I’m friends with a guy at my gym who is a trans admirer. He knows all about my poly kinky side, so I was a little surprised to find out he’s a bit old fashioned.
He told me he thinks the transgender woman he’s dating is seeing someone else. Since he has only been on a few dates with her, I couldn’t imagine that he expected to her to hang around at home by herself, or give everything up for some guy she’s only gone out with a few times.
Here are some things to keep in mind when dating transgender women, and about them dating other men.
- She can do what she wants until you commit to her. No man should wonder whether a woman is going out with other men. He should expect that she is, until and if they decide mutually to date exclusively.
- If you don’t like the idea of her seeing, or having sex with more than one guy, but you aren’t ready or willing to invite her into an exclusive relationship, too bad.
- Whether or not she tells you is her prerogative. Some women like to be honest even if it’s a casual hookup. Others are more private. Some won’t say a word until it’s relevant to the conversation, which is when you’re ready to ask if she wants to take it to the next level.
- Who and when and how often she sees these men is none of your business. This is a hard one for many guys. A woman is not lying if she simply fails to tell you about her private life. And if you show no signs of wanting a relationship, then you’re clearly communicating to her that you are just hooking up. That means she hasn’t made a commitment, and neither have you.
- Practice safe sex, assuming your partners are all sexually active. Some guys freak out when they get an STI, even though they couldn’t be bothered about protecting themselves or their partners. Here’s the thing—nearly everyone has or has had the diseases of Venus.
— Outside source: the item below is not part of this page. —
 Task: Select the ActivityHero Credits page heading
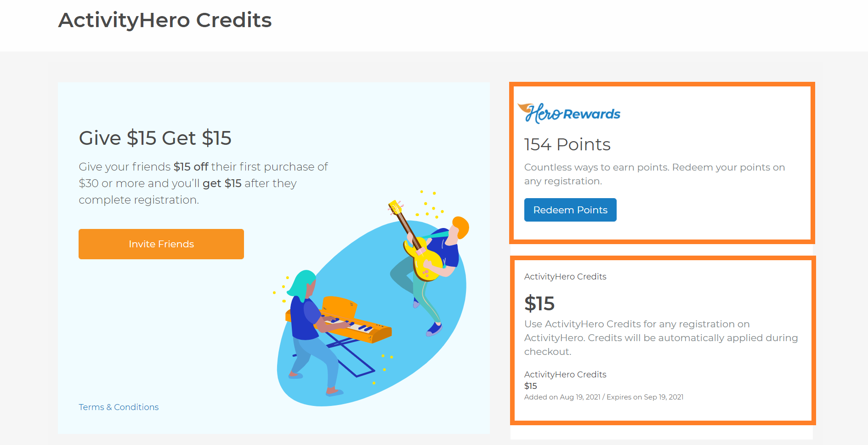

Some, like HPV, are so common and have so many hundreds of strains, that experts believe everyone who has ever been sexually active has one or carries one. Some are very serious, and some aren’t, but your best bet is protective sex with condoms.
- Don’t ask her if she’s seeing other guys, unless you’re ready to take it to the next level. Don’t ask her whether she’s seeing other guys unless it’s relevant. If you want to talk about entering into a committed relationship, or see if that’s something that she’s feeling too, that’s the only time to bring up the question.
- If she’s just a kink, object, or fetish hookup to your trans fantasies, she owes you nothing. I’m the first to say there’s nothing wrong with horny kinky sex, and if you happen to be trans attracted, there is no reason to vilify a man for this sexual interest.
But dude, if it’s JUST SEX, and you have no interest in dating her or taking her home to meet your family and friends, she doesn’t owe you an explanation, and certainly not exclusivity.